Geely Holding Group recently acquired 49.9 per cent of Proton in a deal that gives the Chinese company a platform to expand in Southeast Asia where non-Japanese brands have struggled. Malaysian conglomerate DRB-Hicom Berhad retains a 50.1 percent stake in Proton.
Geely and DRB-Hicom announced in a joint statement that Li Chun Rong will take over as CEO of Proton's manufacturing arm in a management reshuffle but that he will be responsible for the entire operations of Proton.
Li, who has 30 years of experience in the auto sector, previously worked for major automakers such as Honda Motor Co., Kia Motors Corp. and China Dongfeng Motor Group, the statement said.

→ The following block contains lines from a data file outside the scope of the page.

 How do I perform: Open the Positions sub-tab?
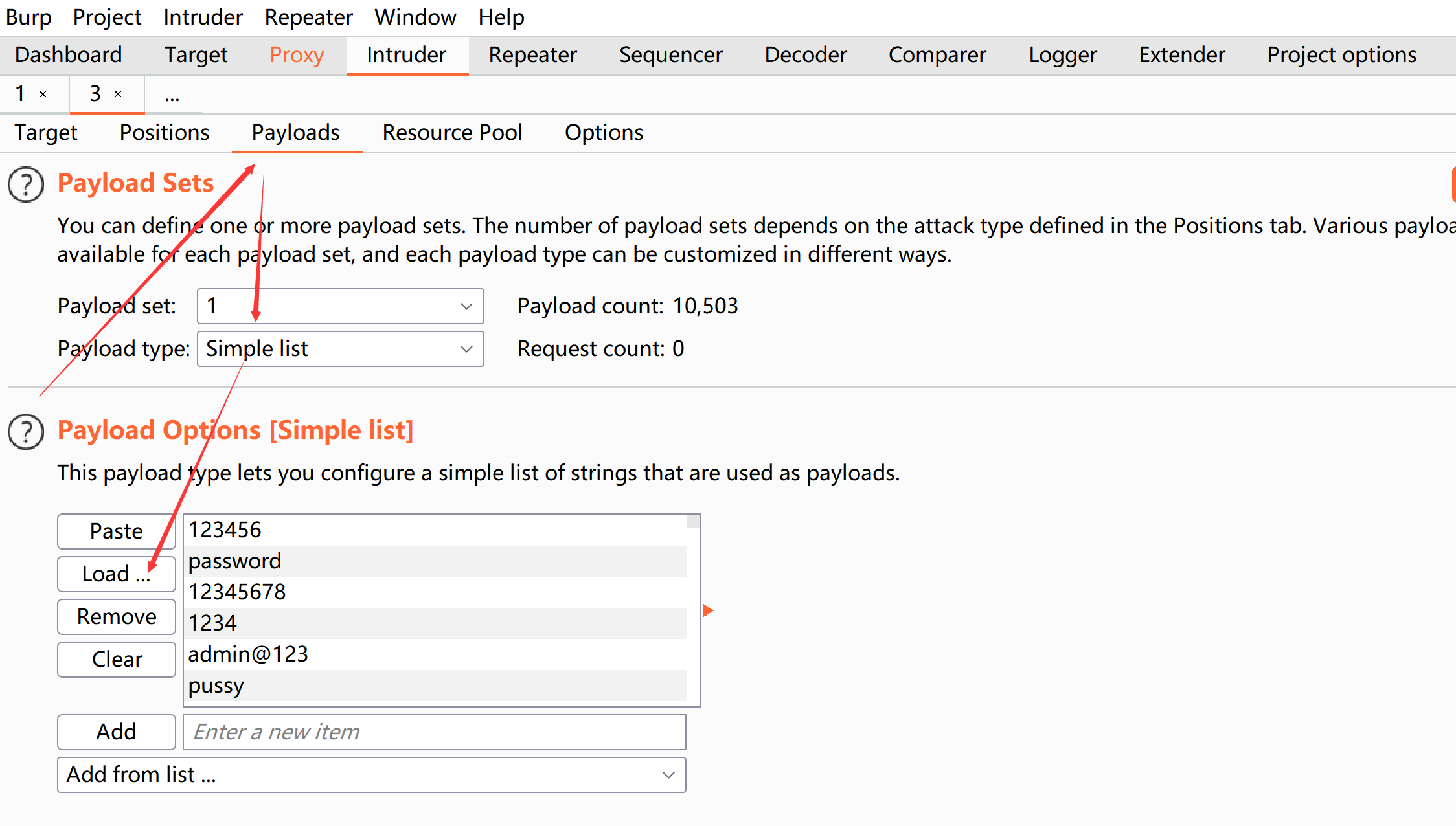point(165,133)
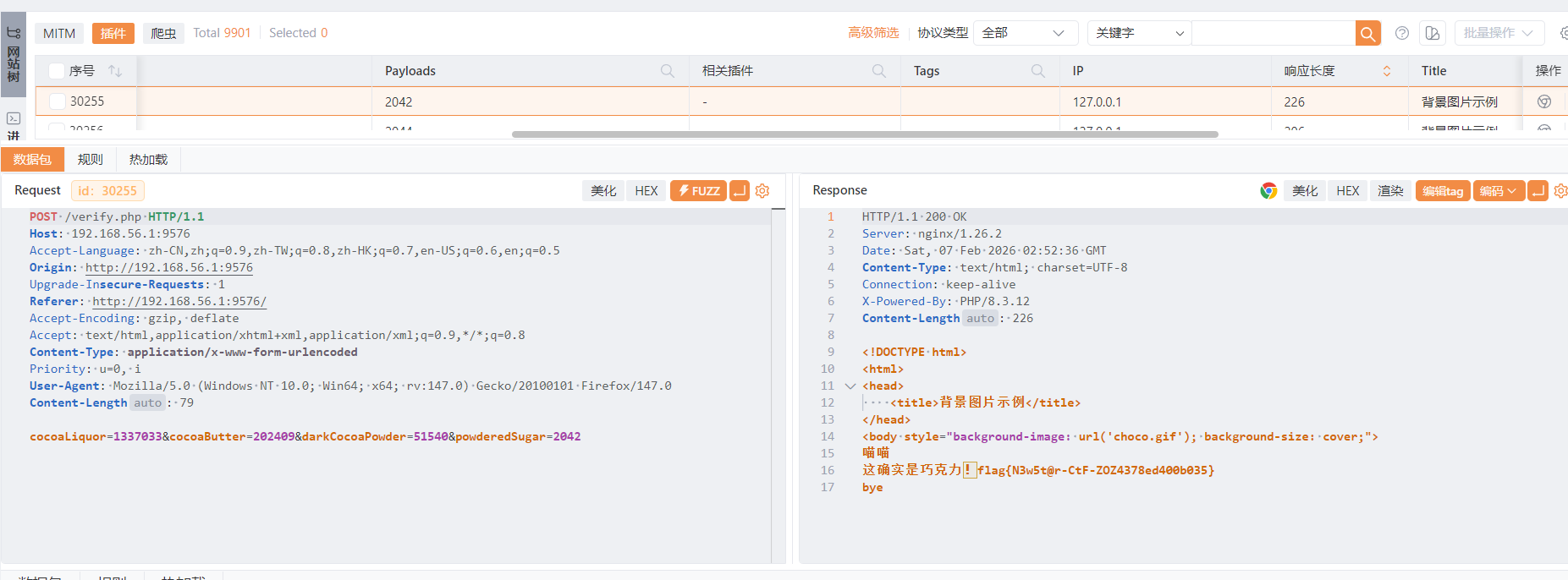Viewport: 1568px width, 580px height.
Task: Click search icon in Payloads column
Action: coord(668,71)
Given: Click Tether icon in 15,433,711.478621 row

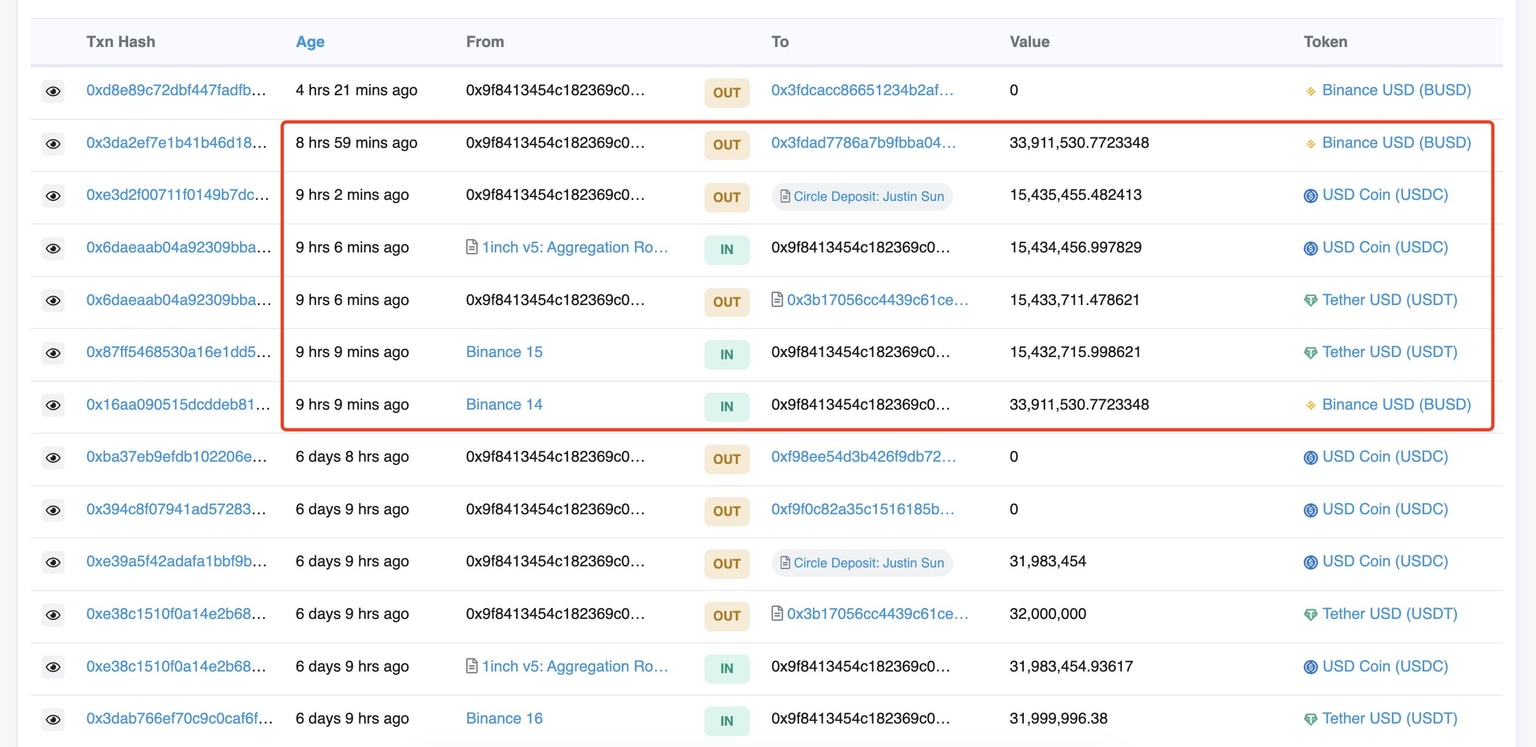Looking at the screenshot, I should click(x=1310, y=300).
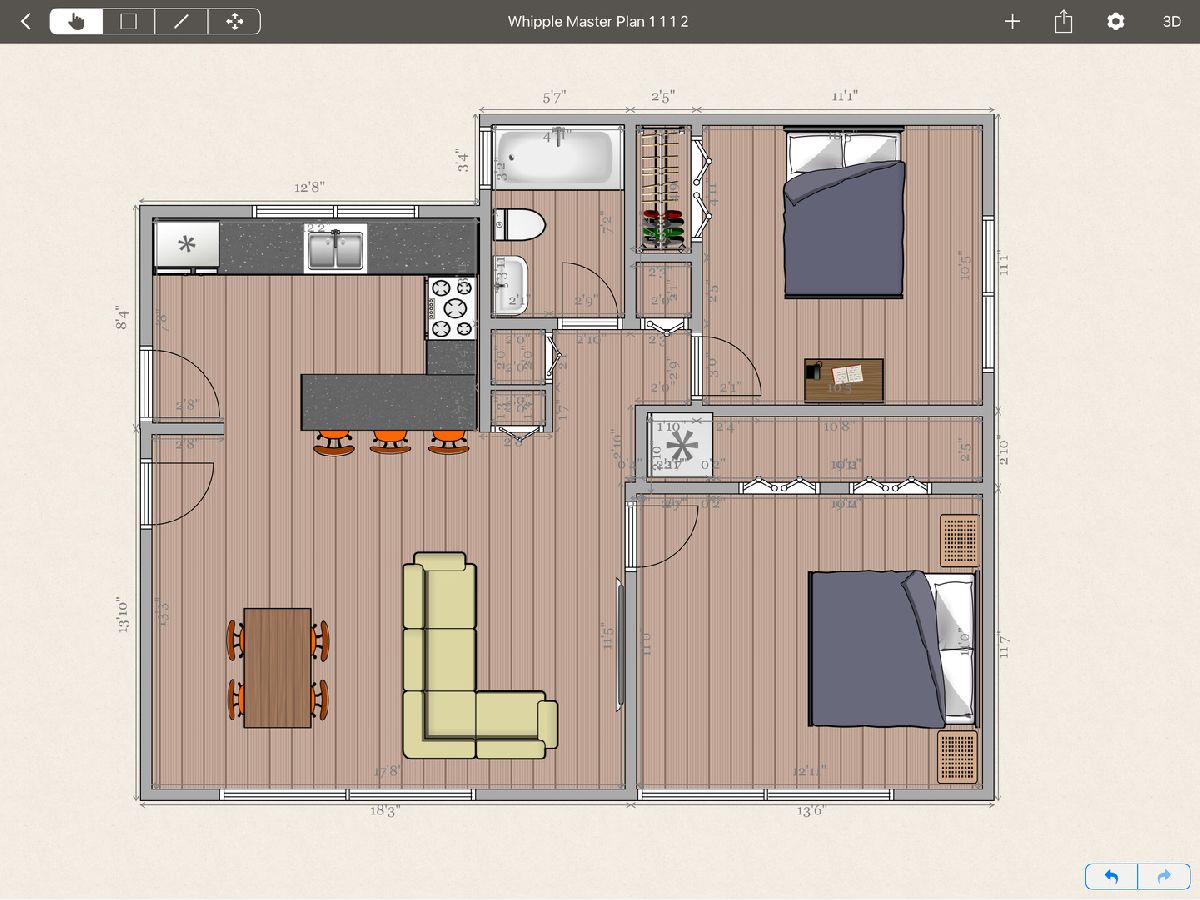
Task: Select the line wall drawing tool
Action: tap(181, 21)
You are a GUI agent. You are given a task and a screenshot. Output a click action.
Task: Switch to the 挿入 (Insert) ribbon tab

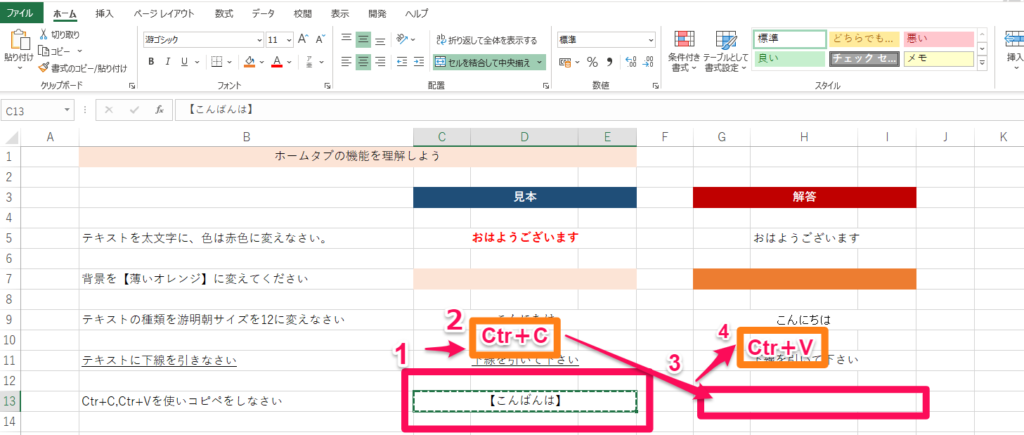(104, 14)
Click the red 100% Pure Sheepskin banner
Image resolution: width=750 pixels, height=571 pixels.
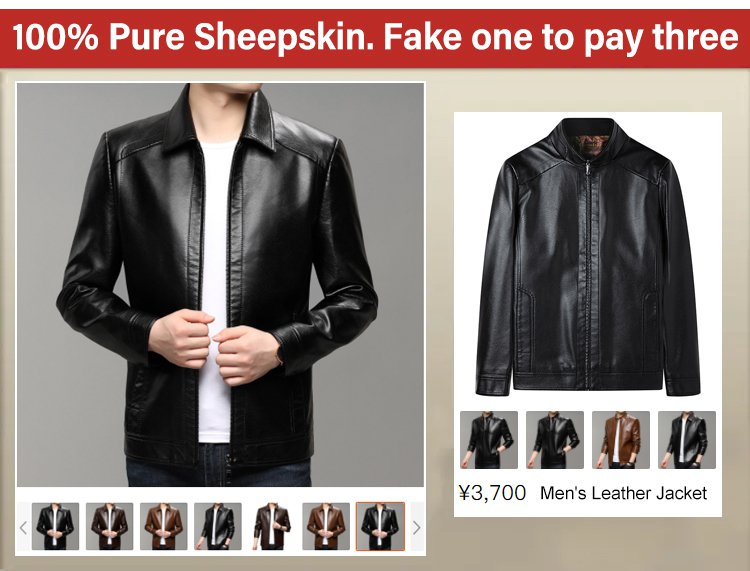point(375,38)
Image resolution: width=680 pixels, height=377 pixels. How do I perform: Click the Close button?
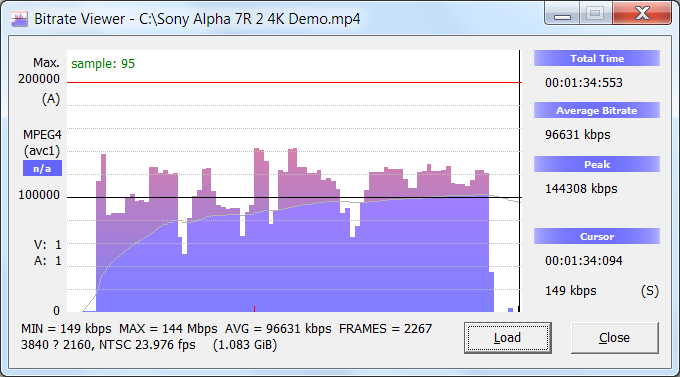pos(615,338)
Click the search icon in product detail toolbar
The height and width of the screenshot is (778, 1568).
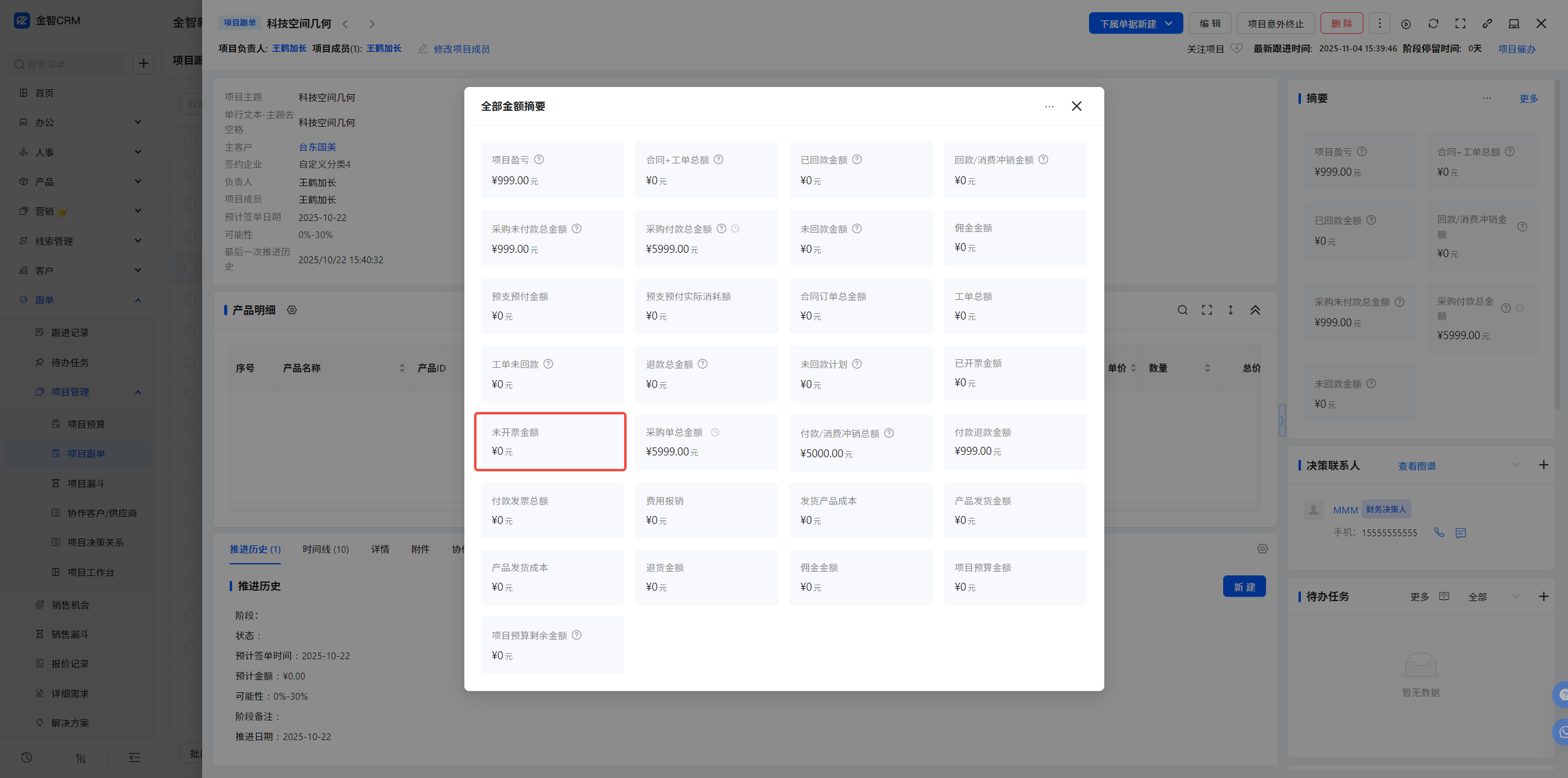(1182, 310)
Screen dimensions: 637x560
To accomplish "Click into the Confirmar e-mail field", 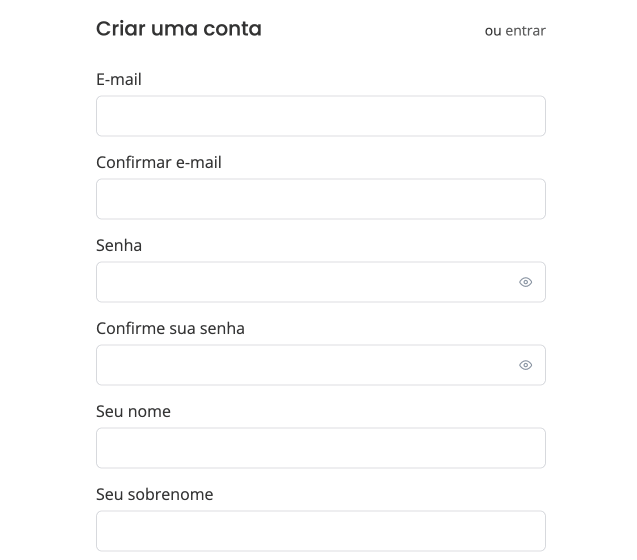I will tap(320, 199).
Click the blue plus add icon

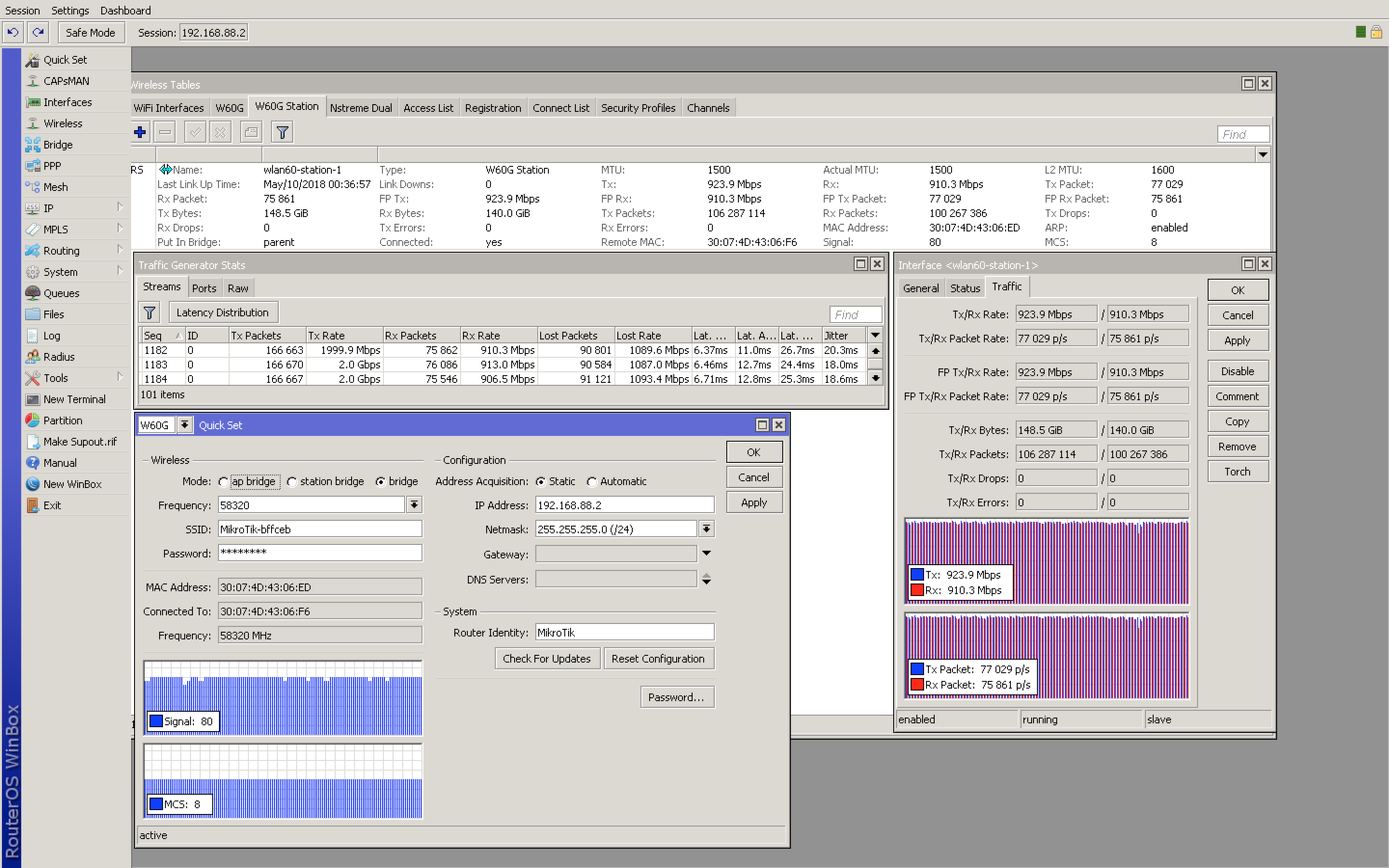click(140, 132)
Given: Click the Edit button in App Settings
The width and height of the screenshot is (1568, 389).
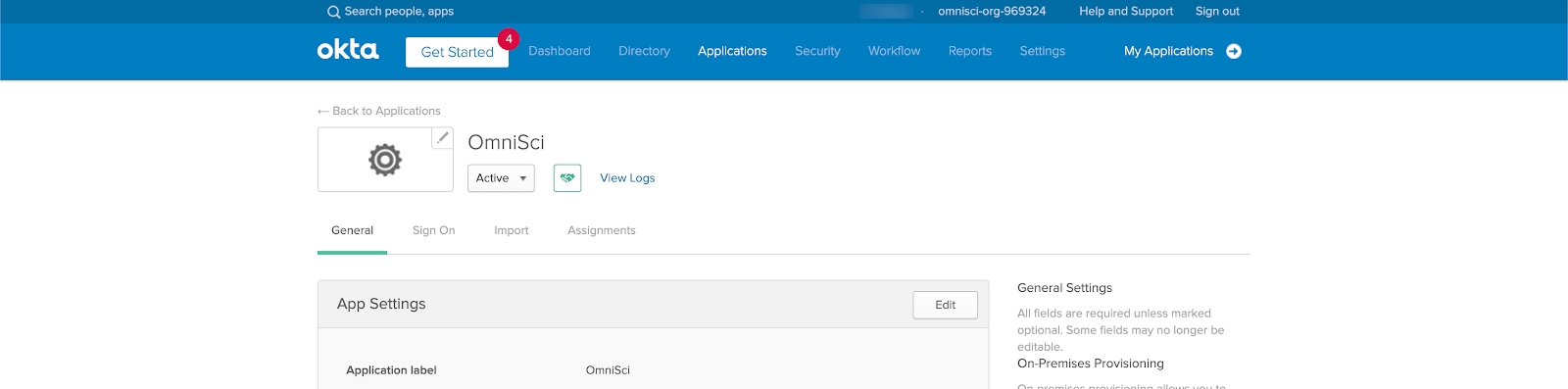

Li said it was time for a tough revamp to enable Proton to be a "top three ASEAN brand in the next 10 years." Officials said Li has presented to the Proton board a broad roadmap that includes new product offerings over the next decade to revive Proton.
Li said his first task over the next three months will be to bolster Proton's operations in areas such as product planning, research and development, quality improvement and procurement. He said Geely's Boyue SUV model will only be rolled out in Malaysia by the end of 2018 and that new cars to be designed by Proton will feature high-powered engines with lower oil consumption.
"The most important key for the company is to focus on customer satisfaction," Li said.
Proton Holdings Berhad was founded in 1983 by the Malaysian government to create a domestic auto brand and has a distribution network in key Southeast Asian markets. Its sales have suffered due to growing competition and a reputation for poor quality and bland models. Proton was privatized in 2012 but its new owner, DRB-Hicom, was unable to revive the business.
Geely is one of China's biggest independent auto brands.
Founded in 1986 as a refrigerator manufacturer, it started producing motorcycles in the 1990s and launched its first car in 2002. It bought Volvo from Ford Motor Co. in 2010.
The Chinese automaker said earlier the Proton deal would strengthen its global footprint and develop a beachhead in Southeast Asia.
The deal also marked a turning point in Malaysia's auto policy. The government has long resisted efforts to sell off any key stake in Proton, seen as a national icon.